Personal Bankruptcy: Tips For Starting Over With A Clean Slate

Posted at by PConran on category Bankruptcy

Going through bankruptcy is a stressful experience. When things are tough financially, your credit options are limited. Yet even if your credit score is not good there are things you can do to still get the things you want, such as a car or home loan, read on to find out how.

Do not use a credit card to pay income taxes and then file for bankruptcy. In most states, you will still owe money to the IRS and have to take care of the interest of your credit cards. One thing that you should remember is that if your tax is dischargable, your debt will also be dischargeable. So it does not help you to put the tax bill on your charge card if you know the debt will be discharged anyway.

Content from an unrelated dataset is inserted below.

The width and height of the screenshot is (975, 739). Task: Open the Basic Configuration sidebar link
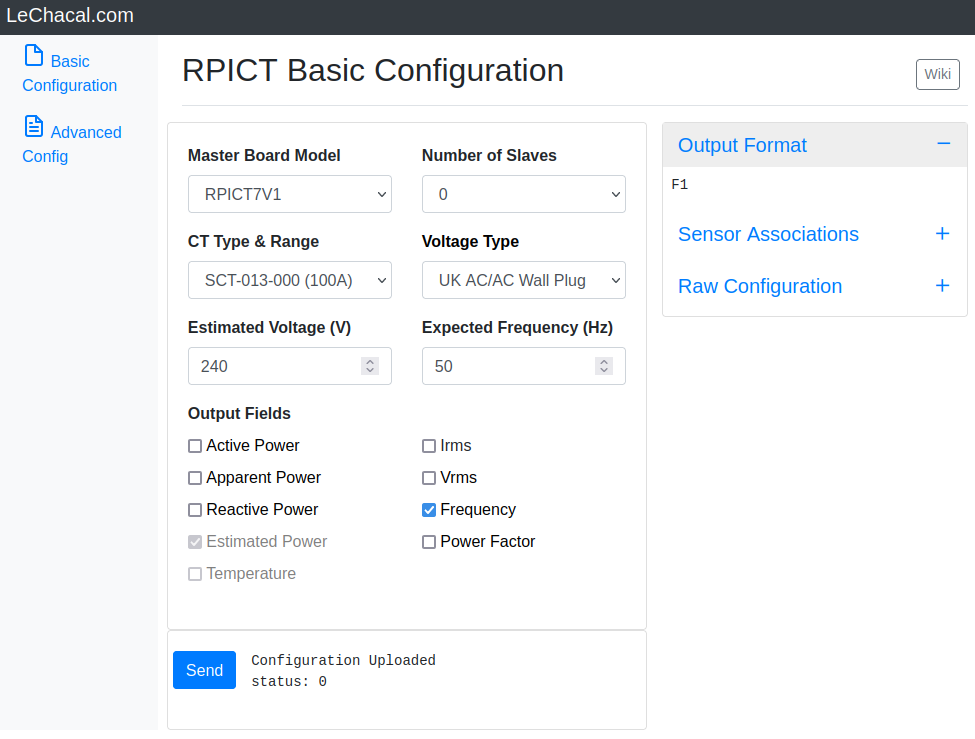70,73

Ask yourself if filing for bankruptcy is the right thing to do. Avail yourself of other options, including consumer credit counseling, if they are appropriate for your situation. Bankruptcy has a negative effect on your credit reports, in that it is permanently there. Before you take this step, make sure all your options have been considered.

When it gets time to think about bankruptcy, avoid using your retirement or savings to pay off the creditors or even make attempts to settle the debt. You should make every effort to leave your retirement accounts untouched until your retire. You may need to tap your savings, but don’t empty your savings account, as this could leave you in a difficult situation down the road.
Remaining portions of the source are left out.